EXERCISE PASSAGE:
-- Opening Marker --
The warnings were clear.

The warnings were consistent.

Yet for months and months, scenes reminiscent of a failed state have played out in an Australian country town.

In the face of disorder and bloodshed the cries for help from local leaders in Alice Springs have been loud.

What those voices have told us has been harrowing, horrific and confronting.

“The woman locked herself in the toilet to try to get away from the perpetrator. He then poured petrol under the door and set it on fire, she was immolated in the toilet.”

People have had their heads hit against door frames and with rocks.

Women and children have been beaten by iron bars and poles; attacked with axes and machetes; molested, raped and murdered.

The Alice Springs Hospital has confirmed hospital presentations have escalated and the NT Police have seen the rate of assaults spike by 40 per cent and domestic violence-related assaults by 50 per cent.

Alice Springs Mayor Matt Paterson has raised the plight of his town’s children with hundreds on the streets every single night.

The carnage has been clear.

The toll immeasurable.

While millions of Australians have slept safely in their beds at night, the women and children of Alice Springs have faced a different kind of darkness.

Sadly, in the face of this escalating national tragedy, state and federal leaders have been more focused on ideology than action.

The Prime Minister Anthony Albanese and the Northern Territory Chief Minister Natasha Fyles have ignored the pleas for urgent action.

Neither leader wanted to wear the taint of intervention – even when asked by their own side.

In July last year, some eight months ago, Labor’s Federal Member for the Northern Territory seat of Lingiari, Marion Scrymgour, likened the removal of grog bans to “pulling forces out of Afghanistan”.
-- Closing Marker --
DATA TO EXAMINE:
-- Opening Marker --
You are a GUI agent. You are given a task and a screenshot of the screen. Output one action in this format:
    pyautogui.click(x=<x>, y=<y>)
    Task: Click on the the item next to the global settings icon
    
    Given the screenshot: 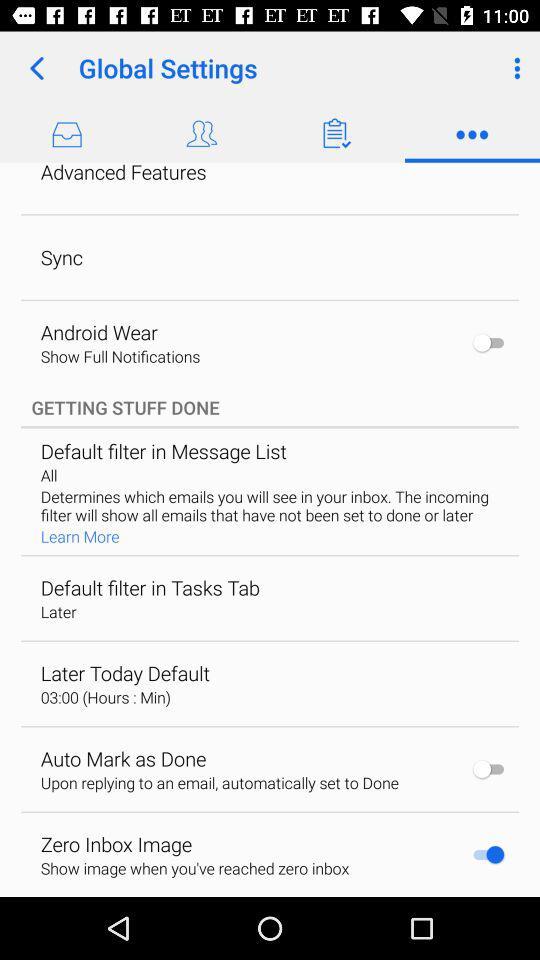 What is the action you would take?
    pyautogui.click(x=36, y=68)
-- Closing Marker --
PROBLEMS TO SOLVE:
1 - Name every person identified by name in the Alice Springs piece.
2 - Print the part of the Alice Springs piece that opens with the words containing "People have had" and closes with "has been clear.".
3 - Summarize the Alice Springs piece in two sentences.
The items have nothing to do with the Alice Springs piece.

RESULTS FOR EACH TASK:
1 -
Matt Paterson
Anthony Albanese
Natasha Fyles
Marion Scrymgour

2 -
People have had their heads hit against door frames and with rocks.

Women and children have been beaten by iron bars and poles; attacked with axes and machetes; molested, raped and murdered.

The Alice Springs Hospital has confirmed hospital presentations have escalated and the NT Police have seen the rate of assaults spike by 40 per cent and domestic violence-related assaults by 50 per cent.

Alice Springs Mayor Matt Paterson has raised the plight of his town’s children with hundreds on the streets every single night.

The carnage has been clear.

3 - Local leaders in Alice Springs have warned loudly and consistently of violence against women and children, and NT Police have recorded assaults rising by 40 per cent and domestic violence-related assaults by 50 per cent. The Prime Minister and the Northern Territory Chief Minister have ignored the pleas for urgent action and have focused more on ideology than action.